My attention wanders from Olivier’s physical appearance to the parameters of the room we’re in. Generation Interpol is housed in an old, gray stone beaux arts building with soaring arches everywhere. It’s chilly, cluttered with neoclassical sculpture, and reminds me a lot of the Library of Congress in Washington, DC.
Frankly, it’s weird to be studying cutting-edge technology while surrounded by goddesses and scantily clad nymphs and half-naked warriors with spears. I’m checking out the winged sandals on a figure of Hermes and wishing I had a pair that would fly me away from here when Olivier notices me daydreaming.
“Kahrri? ’Allo? Kah-rrhhii!”
He barks my name, making the
r
sound like bile clawing its way up his throat.
I blink. “Uh, oui, Monsieur Olivier?”
“Blah blah blah blah le telephone!”
“Uh . . .” I have no idea what the man just said. It’s heavily accented gibberish.
“Vite, Kahrri, vite!”
That means “quickly.”
I open and close my mouth like a fish. I look down at the scattered phone parts on my desk. “Huh?”

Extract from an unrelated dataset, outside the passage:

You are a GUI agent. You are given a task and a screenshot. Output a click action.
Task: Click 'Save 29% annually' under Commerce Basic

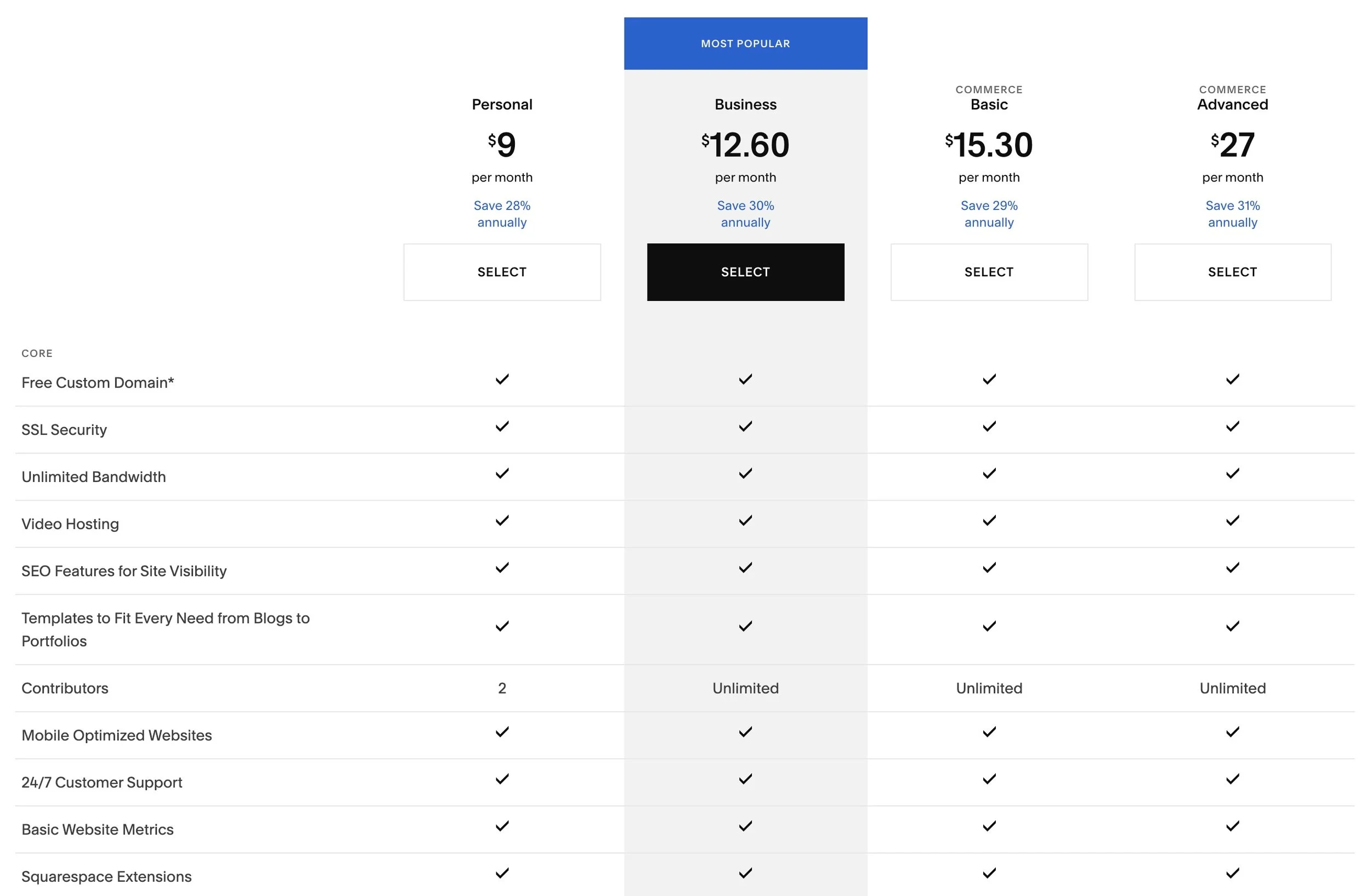click(x=989, y=214)
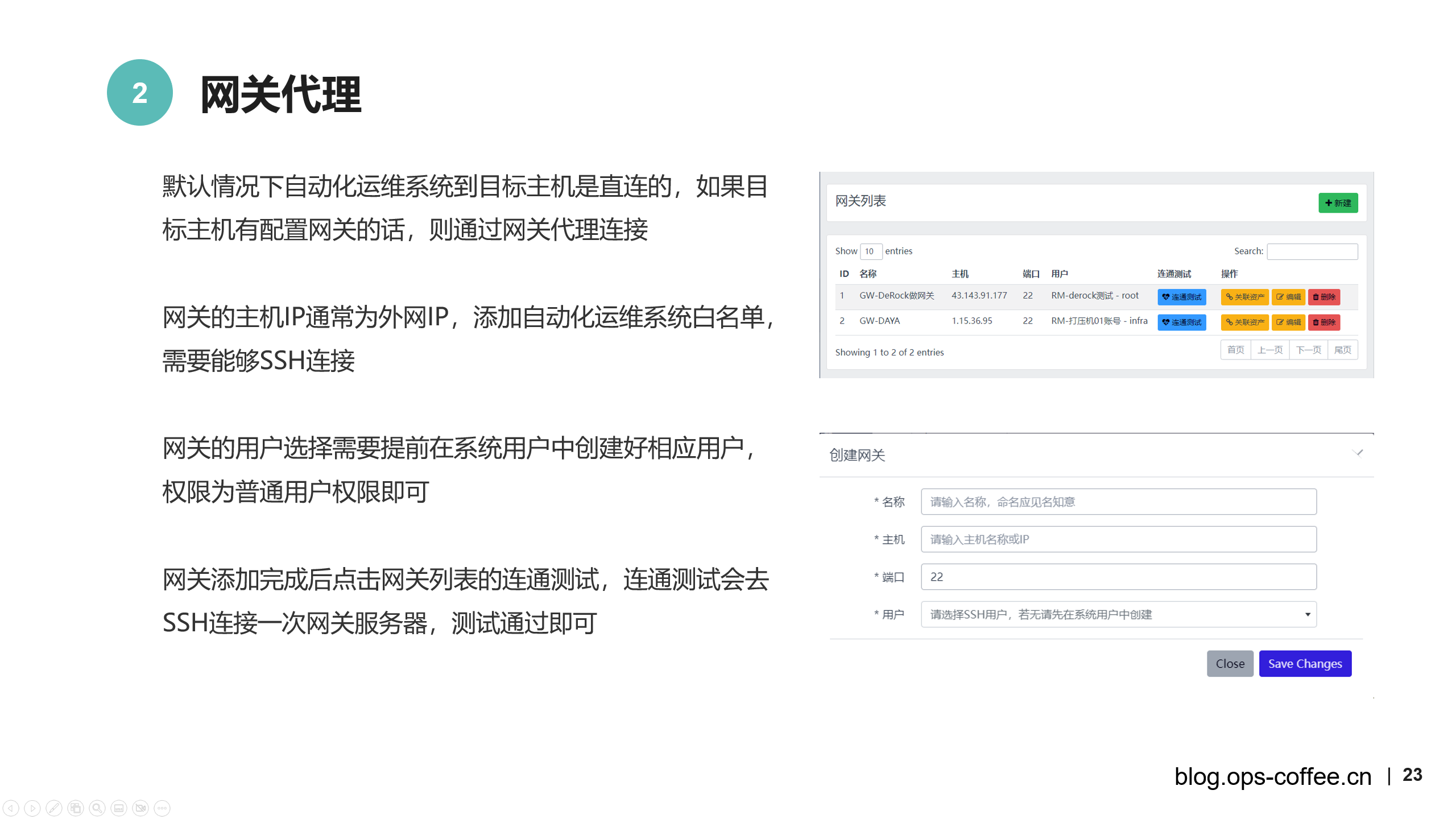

Two desks ahead of mine, Cecily turns her head, murmurs something, and gives a delicate snort. Her cohorts sneer through their pale, understated lip gloss.
Olivier repeats whatever it is that he jabbered at me.
I stare helplessly at him.
“Mon Dieu,”
he exclaims, and rolls his eyes, the whites showing. He shakes his head and makes another mysterious Gallic pronouncement.
Why does it have to be Evan who comes to my rescue? “Kari, he wants you to slip the listening device into the phone and then reassemble it.
Comprends-tu?”
I’m torn between gratitude, embarrassment, and irritation. I nod my thanks at him before muttering, “You know this is dumb, right? There’s easily downloadable spyware
on the Internet that can monitor any cell phone.” I know this from Rita, the hacker and gadget expert. What I don’t know is how it works, exactly.
So Olivier, who evidently has ears like a bat, invites me to explain it to the entire class, of course. In French.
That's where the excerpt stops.